Reproduce, word for word, the records from the line containing "Edit the Priority" through the line containing "pyautogui.click(x=251, y=332)", with both of those lines included.

* Begin Stored records *

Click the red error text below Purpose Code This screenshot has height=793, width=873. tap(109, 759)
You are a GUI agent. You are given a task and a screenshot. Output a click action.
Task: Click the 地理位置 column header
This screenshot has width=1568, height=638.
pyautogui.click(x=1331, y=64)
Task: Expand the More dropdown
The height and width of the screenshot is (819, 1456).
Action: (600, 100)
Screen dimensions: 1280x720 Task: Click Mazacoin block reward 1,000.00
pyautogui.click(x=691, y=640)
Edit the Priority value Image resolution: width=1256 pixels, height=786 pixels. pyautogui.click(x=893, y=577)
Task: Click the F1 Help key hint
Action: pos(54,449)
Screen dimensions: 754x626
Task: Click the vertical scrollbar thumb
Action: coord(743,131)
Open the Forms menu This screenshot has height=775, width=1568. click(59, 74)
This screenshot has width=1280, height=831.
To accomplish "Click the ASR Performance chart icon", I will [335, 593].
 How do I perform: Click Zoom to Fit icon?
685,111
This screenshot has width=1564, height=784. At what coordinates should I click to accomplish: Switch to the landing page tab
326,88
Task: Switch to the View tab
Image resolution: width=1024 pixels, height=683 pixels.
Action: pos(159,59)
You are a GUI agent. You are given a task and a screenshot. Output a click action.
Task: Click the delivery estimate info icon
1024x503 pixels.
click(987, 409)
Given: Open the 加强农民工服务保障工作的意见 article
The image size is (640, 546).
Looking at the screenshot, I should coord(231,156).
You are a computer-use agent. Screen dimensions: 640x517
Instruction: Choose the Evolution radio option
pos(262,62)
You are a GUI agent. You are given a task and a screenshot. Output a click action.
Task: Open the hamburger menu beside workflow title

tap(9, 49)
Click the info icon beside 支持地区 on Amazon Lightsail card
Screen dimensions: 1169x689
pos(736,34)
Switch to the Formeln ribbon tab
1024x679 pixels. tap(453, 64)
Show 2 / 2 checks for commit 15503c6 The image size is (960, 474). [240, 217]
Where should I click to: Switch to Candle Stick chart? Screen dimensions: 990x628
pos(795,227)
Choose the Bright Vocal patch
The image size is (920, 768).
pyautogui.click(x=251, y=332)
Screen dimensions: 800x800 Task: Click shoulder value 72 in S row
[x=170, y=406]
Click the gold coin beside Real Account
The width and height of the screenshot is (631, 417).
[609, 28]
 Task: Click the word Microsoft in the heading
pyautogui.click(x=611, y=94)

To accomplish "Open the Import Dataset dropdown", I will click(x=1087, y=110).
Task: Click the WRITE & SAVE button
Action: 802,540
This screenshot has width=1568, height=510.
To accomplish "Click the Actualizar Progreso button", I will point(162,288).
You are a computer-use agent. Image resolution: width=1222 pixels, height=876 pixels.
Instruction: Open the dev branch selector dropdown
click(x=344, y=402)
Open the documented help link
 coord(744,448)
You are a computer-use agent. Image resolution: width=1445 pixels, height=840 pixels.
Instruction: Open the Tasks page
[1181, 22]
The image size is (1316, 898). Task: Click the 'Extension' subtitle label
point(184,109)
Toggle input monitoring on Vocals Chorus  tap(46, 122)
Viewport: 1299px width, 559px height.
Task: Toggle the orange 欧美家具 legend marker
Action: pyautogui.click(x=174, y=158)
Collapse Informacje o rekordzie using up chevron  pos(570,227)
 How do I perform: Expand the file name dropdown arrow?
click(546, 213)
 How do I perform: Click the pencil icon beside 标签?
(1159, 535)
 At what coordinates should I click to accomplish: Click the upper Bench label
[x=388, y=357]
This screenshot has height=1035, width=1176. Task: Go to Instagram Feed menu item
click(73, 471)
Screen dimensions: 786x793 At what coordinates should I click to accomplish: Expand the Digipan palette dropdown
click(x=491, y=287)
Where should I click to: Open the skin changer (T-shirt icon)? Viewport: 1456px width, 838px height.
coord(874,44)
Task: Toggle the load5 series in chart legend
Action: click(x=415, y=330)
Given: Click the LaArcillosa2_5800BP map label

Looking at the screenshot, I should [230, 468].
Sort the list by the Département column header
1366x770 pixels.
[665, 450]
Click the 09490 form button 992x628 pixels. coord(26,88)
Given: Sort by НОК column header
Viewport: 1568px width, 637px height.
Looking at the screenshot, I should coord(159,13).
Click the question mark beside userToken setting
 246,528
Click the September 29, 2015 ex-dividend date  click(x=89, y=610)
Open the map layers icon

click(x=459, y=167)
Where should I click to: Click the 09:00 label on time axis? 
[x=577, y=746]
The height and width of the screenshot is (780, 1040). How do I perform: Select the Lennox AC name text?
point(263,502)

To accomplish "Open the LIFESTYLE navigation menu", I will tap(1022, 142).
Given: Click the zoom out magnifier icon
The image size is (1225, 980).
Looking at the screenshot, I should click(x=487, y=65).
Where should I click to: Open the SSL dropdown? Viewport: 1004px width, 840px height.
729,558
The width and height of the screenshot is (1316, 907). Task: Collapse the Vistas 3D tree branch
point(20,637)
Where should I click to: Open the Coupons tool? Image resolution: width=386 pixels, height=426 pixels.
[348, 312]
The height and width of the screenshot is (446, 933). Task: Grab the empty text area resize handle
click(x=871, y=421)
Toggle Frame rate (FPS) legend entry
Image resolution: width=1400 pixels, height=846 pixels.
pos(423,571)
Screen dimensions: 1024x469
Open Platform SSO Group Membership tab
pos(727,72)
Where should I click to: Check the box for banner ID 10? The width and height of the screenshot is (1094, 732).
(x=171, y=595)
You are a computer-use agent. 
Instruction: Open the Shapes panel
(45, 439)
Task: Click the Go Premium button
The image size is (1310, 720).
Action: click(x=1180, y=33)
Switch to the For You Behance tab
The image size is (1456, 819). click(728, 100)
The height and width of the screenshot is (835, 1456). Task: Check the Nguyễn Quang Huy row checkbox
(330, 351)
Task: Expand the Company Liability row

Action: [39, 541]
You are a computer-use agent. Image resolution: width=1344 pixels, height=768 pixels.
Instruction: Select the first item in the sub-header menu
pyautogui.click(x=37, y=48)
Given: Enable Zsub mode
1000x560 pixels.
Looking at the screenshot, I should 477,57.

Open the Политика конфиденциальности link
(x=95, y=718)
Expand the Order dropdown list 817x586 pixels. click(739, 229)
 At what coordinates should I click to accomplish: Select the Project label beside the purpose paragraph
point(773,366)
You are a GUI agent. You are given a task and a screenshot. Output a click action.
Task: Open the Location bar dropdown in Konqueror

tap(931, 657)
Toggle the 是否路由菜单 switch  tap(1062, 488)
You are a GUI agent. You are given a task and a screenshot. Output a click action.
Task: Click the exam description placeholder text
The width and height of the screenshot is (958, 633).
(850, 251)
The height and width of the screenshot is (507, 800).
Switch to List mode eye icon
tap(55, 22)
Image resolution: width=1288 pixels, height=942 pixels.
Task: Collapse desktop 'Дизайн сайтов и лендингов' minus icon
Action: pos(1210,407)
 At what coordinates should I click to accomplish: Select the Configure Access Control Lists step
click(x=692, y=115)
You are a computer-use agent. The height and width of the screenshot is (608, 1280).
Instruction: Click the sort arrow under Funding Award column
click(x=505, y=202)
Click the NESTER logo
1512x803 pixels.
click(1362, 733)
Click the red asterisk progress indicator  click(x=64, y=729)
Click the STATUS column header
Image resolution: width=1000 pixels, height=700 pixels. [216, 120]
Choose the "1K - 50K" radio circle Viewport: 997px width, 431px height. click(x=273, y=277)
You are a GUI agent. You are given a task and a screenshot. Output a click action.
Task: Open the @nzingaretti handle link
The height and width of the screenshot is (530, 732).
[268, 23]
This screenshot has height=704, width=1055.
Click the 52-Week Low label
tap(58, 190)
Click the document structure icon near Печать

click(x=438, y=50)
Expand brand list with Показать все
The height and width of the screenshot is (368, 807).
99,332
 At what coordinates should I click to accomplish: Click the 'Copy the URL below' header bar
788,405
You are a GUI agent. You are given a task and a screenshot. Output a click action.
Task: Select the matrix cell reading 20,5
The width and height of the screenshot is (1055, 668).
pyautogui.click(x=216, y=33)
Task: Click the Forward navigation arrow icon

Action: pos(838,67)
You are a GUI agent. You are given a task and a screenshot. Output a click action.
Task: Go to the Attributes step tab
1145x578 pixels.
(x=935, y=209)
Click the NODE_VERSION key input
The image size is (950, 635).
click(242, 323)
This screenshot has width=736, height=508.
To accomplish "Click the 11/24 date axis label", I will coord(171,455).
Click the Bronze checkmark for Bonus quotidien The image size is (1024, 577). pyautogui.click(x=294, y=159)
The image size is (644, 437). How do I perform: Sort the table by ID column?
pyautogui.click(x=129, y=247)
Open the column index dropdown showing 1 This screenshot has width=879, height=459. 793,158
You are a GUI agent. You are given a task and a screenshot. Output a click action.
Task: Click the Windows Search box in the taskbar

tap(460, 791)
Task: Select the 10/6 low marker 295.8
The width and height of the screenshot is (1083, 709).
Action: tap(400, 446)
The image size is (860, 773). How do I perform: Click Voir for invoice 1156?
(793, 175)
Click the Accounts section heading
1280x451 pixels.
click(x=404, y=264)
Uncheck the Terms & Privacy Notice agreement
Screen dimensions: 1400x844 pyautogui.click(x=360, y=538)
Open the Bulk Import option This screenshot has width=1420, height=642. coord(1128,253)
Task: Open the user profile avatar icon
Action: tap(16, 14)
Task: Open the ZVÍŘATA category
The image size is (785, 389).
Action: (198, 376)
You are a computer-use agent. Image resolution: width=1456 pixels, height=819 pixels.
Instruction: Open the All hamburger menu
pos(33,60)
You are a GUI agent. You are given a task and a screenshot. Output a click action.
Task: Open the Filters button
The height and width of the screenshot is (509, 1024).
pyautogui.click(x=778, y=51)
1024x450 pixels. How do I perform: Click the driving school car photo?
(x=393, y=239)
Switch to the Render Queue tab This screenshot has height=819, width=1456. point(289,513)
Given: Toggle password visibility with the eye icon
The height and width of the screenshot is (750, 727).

* End Stored records *

#### Complete answer:
Edit the Priority value Image resolution: width=1256 pixels, height=786 pixels. pyautogui.click(x=893, y=577)
Task: Click the F1 Help key hint
Action: pos(54,449)
Screen dimensions: 754x626
Task: Click the vertical scrollbar thumb
Action: coord(743,131)
Open the Forms menu This screenshot has height=775, width=1568. click(59, 74)
This screenshot has width=1280, height=831.
To accomplish "Click the ASR Performance chart icon", I will [335, 593].
 How do I perform: Click Zoom to Fit icon?
685,111
This screenshot has width=1564, height=784. At what coordinates should I click to accomplish: Switch to the landing page tab
326,88
Task: Switch to the View tab
Image resolution: width=1024 pixels, height=683 pixels.
Action: pos(159,59)
You are a GUI agent. You are given a task and a screenshot. Output a click action.
Task: Click the delivery estimate info icon
1024x503 pixels.
click(987, 409)
Given: Open the 加强农民工服务保障工作的意见 article
The image size is (640, 546).
Looking at the screenshot, I should coord(231,156).
You are a computer-use agent. Screen dimensions: 640x517
Instruction: Choose the Evolution radio option
pos(262,62)
You are a GUI agent. You are given a task and a screenshot. Output a click action.
Task: Open the hamburger menu beside workflow title

tap(9, 49)
Click the info icon beside 支持地区 on Amazon Lightsail card
Screen dimensions: 1169x689
pos(736,34)
Switch to the Formeln ribbon tab
1024x679 pixels. tap(453, 64)
Show 2 / 2 checks for commit 15503c6 The image size is (960, 474). [240, 217]
Where should I click to: Switch to Candle Stick chart? Screen dimensions: 990x628
pos(795,227)
Choose the Bright Vocal patch
The image size is (920, 768).
pyautogui.click(x=251, y=332)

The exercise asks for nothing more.